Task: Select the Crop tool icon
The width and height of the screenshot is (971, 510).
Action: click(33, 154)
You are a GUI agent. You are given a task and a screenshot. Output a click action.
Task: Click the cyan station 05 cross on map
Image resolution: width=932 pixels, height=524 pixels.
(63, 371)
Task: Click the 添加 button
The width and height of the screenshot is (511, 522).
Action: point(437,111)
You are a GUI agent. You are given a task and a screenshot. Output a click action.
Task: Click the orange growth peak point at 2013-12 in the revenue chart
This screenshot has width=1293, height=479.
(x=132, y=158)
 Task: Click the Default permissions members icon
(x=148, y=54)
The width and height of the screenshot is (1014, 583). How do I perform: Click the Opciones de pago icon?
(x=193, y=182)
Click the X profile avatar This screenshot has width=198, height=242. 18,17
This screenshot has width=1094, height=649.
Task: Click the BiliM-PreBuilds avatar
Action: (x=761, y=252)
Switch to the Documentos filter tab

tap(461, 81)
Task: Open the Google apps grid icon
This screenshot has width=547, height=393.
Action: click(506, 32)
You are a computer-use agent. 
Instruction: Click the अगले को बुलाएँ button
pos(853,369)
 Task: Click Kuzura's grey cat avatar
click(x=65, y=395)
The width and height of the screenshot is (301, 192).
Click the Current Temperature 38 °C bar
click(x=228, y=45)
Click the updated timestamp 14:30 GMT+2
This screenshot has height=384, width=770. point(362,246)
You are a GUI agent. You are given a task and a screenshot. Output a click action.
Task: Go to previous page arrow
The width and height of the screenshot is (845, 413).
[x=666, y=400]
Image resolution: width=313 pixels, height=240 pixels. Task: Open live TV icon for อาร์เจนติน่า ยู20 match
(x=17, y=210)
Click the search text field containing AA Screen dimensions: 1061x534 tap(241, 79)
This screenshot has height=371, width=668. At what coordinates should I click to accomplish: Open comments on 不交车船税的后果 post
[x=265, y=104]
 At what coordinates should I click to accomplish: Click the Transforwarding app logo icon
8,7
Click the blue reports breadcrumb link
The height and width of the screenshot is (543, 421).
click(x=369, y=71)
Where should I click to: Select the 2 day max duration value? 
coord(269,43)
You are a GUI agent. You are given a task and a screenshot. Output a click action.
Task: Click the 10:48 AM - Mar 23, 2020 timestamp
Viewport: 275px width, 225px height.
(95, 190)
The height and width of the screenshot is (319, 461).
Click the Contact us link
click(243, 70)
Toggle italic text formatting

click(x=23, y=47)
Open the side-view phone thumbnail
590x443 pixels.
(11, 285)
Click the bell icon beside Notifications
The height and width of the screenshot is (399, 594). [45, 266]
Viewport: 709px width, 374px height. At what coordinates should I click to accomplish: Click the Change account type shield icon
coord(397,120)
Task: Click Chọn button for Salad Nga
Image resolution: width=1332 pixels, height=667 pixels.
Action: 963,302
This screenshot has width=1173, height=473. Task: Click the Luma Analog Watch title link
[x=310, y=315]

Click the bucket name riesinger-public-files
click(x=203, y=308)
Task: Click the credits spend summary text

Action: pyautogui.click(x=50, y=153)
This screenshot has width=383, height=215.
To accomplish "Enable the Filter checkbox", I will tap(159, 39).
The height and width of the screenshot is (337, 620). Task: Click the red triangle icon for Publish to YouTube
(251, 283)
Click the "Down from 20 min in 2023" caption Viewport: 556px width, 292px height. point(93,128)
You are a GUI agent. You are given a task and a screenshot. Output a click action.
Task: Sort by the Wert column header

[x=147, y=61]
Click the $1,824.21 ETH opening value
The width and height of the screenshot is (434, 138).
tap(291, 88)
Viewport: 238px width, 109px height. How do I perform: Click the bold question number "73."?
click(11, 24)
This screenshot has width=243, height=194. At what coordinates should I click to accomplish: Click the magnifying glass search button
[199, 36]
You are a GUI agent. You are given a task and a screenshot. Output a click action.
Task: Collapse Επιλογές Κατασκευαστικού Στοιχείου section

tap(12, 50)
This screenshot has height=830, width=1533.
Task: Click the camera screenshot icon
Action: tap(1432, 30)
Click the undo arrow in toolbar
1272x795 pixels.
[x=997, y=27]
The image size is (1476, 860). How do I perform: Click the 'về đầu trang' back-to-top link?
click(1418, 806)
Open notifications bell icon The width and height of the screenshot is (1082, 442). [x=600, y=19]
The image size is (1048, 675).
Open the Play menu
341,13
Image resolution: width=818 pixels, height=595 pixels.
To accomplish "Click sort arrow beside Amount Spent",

▸ **About this task**
This exercise needs every line of the listing that contains the word "arrow".

▸ **Response to the exercise**
Task: Go to previous page arrow
Click the undo arrow in toolbar
To accomplish "Click sort arrow beside Amount Spent",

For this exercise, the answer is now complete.